UNITED STATES DISTRICT COURT DISTRICT OF MASSACHUSETTS
Oct 23, 2015
CIVIL ACTION NO. 14-40164-DHH (D. Mass. Oct. 23, 2015)

Opinion

CIVIL ACTION NO. 14-40164-DHH

10-23-2015

MICHAEL MORRIS, Plaintiff, v. CITY OF WORCESTER, et al., Defendants.


ORDER

Pro Se Plaintiff, Michael Morris, filed a five-count complaint against the City of Worcester, its Police Department, and three Worcester police officers, alleging Unlawful Arrest (Count I), Malicious Prosecution (Count II), Unreasonable or Excessive Force (Count III), Failure to Intervene (Count IV), and Negligence (Count V). (Docket #1). Defendants move to dismiss counts I, II, IV, and V for failure to state a claim, and for the release of the Worcester Police Department from the action. (Docket # 8). For the reasons stated on the record (and reiterated herein), Counts I, II, and V are dismissed. The claims against the Worcester Police Department are also dismissed as it is not a suable entity. Curran v. City of Boston, 777 F. Supp. 116 (D. Mass. 1991). The motion to dismiss Count IV is denied.

Background

Plaintiff filed this five-count complaint on November 10, 2014. (Docket #1). On May 4, 2015, this court granted Plaintiff's motion to proceed in forma pauperis. (Docket #6). On June 1, 2015, the United States Marshal served each defendant. ( Docket ## 13-18). On June 22, 2015, Defendants filed the instant motion to dismiss counts I, II, IV and V for failure to state a claim. (Docket #8). On July 16, 2015, the parties filed a consent to the jurisdiction of the United States Magistrate Judge. (Docket # 12). Plaintiff has not filed an opposition to Defendants' motion to dismiss. On October 8, 2015, this court held a hearing on the motion, at which Plaintiff and counsel for Defendants appeared. (Docket # 25).

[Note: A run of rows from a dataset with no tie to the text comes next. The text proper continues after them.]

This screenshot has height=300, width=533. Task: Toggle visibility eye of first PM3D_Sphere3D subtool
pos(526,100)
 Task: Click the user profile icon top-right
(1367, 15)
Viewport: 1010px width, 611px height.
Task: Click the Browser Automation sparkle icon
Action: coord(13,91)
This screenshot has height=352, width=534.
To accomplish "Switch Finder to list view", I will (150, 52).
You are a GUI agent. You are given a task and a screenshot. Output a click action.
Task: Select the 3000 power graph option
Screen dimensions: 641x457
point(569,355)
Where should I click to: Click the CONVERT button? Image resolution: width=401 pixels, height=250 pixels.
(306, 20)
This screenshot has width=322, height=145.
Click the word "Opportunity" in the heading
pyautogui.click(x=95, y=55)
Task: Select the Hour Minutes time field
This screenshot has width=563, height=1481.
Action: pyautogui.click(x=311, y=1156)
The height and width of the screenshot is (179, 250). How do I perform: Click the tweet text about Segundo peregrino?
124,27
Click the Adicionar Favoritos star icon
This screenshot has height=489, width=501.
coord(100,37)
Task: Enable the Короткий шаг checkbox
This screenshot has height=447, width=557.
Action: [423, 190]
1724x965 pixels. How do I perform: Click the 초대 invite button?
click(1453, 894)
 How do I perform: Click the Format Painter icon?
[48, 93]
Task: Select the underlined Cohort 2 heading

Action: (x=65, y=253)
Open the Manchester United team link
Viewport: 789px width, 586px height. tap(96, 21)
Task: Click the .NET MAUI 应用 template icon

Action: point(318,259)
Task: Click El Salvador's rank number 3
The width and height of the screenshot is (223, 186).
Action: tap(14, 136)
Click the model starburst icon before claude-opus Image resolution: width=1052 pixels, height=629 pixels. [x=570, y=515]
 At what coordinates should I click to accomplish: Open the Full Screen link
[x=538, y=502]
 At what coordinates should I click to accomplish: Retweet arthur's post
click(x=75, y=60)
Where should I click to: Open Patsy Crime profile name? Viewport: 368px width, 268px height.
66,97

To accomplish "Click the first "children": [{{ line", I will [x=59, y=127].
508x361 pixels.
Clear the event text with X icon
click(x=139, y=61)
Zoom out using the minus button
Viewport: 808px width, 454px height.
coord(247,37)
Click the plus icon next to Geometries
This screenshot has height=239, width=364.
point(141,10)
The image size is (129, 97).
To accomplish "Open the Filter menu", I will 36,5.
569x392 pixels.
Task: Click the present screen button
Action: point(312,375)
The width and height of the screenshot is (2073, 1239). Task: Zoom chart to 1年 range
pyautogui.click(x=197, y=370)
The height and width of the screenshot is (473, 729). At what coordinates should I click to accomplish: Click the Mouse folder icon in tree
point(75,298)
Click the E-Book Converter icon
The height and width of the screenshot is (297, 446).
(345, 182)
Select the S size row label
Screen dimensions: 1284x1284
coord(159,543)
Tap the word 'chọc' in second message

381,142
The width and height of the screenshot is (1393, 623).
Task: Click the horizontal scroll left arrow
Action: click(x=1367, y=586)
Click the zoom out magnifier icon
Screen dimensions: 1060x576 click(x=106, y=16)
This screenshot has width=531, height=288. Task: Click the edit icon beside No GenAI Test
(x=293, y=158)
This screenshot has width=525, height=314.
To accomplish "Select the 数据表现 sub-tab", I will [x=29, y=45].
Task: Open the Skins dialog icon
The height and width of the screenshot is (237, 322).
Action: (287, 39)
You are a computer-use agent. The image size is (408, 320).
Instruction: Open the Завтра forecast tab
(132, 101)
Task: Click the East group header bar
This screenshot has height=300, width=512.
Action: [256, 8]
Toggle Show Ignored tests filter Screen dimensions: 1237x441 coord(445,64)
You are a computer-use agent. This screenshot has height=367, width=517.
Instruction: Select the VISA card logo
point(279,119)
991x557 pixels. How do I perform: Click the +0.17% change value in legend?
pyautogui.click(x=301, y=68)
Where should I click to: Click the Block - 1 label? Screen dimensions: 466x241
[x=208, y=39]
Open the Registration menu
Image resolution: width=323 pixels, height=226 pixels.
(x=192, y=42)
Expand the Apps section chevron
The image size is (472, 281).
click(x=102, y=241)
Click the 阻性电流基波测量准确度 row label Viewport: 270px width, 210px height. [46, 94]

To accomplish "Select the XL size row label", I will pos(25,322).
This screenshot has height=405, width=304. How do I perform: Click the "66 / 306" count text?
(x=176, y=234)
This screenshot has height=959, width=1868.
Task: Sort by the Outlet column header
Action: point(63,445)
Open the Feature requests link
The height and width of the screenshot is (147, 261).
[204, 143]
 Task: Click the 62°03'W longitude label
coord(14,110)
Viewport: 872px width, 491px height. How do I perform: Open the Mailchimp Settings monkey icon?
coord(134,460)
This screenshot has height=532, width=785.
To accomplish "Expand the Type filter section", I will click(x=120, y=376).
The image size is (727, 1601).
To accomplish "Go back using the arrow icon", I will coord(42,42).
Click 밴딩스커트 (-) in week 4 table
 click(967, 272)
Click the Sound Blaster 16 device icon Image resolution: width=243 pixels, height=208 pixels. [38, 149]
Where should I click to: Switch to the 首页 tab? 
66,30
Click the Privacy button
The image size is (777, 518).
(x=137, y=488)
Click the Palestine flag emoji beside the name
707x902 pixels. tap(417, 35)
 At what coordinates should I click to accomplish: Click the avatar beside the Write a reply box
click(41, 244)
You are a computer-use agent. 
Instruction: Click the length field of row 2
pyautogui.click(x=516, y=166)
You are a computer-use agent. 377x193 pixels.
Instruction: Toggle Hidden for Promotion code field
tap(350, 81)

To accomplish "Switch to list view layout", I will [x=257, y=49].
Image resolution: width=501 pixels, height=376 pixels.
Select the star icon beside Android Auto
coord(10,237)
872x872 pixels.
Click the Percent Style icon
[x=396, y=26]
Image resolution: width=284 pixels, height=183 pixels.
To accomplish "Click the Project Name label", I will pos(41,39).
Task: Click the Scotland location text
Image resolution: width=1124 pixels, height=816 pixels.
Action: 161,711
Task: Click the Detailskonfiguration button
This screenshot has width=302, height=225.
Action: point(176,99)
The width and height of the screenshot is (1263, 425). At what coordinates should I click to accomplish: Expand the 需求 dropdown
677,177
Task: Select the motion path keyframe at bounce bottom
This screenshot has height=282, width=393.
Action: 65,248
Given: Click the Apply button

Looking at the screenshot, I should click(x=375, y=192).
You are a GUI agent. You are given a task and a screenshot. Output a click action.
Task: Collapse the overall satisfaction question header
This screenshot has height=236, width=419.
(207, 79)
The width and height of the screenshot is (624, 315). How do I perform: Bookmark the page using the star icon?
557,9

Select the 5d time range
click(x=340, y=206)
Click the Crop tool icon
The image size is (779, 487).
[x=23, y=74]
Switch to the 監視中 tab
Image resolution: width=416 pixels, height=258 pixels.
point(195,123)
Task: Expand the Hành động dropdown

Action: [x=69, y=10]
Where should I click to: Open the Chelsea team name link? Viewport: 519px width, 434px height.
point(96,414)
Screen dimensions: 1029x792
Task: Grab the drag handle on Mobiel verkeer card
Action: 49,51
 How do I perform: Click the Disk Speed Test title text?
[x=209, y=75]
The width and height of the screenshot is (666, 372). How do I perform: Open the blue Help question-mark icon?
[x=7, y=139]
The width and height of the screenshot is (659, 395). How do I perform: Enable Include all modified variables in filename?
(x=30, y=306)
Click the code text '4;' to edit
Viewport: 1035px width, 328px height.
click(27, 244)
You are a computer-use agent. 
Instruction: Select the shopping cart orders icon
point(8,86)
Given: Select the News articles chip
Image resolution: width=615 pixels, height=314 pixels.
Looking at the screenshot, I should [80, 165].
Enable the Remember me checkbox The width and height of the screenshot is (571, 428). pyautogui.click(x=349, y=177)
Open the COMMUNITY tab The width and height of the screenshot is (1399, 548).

Plaintiff alleges in the complaint that at 10:08 p.m. on June 16, 2013, he called 911 to report a disturbance in his neighborhood. Defendants Matthew Tivnan, Brendon Tivnan, and David Doherty, City of Worcester police officers, responded. See Compl., ¶¶4, 14. Plaintiff alleges that the officers, recognizing that the offending parties had disbursed, spoke with local residents. During the conversation, Plaintiff called from a window that the police needed to do a better job of policing. See id. ¶5. Matthew Tivnan yelled to Plaintiff to come down and say that. Id. ¶6. Plaintiff did, which angered Matthew Tivnan. Matthew Tivnan then ordered Plaintiff to return to his residence. When Plaintiff refused, Tivnan yelled at Plaintiff, violently seized him, and began slamming Plaintiff's face against a chain link fence. Id. ¶7. Officers Brendon Tivnan and David Doherty failed to intervene or render aid to Plaintiff. Id. ¶14. Plaintiff was arrested and charged with disorderly conduct and disturbing the peace. His request to return to his residence to get a pair of shoes was denied. As a result, when released from police custody at 2:30 a.m., Plaintiff had to walk home without shoes on his feet. Id. ¶8. At no time did Brendon Tivnan or David Doherty intervene to prevent the use of force, or otherwise protect Plaintiff's constitutional rights. Id. ¶9.

Discussion

A. Count I, Unlawful Arrest

Defendants move to dismiss Count I of the complaint, which alleges unlawful arrest against Matthew Tivnan. As noted by the court at the hearing, this claim is barred under the Heck rule, and the motion to dismiss is granted.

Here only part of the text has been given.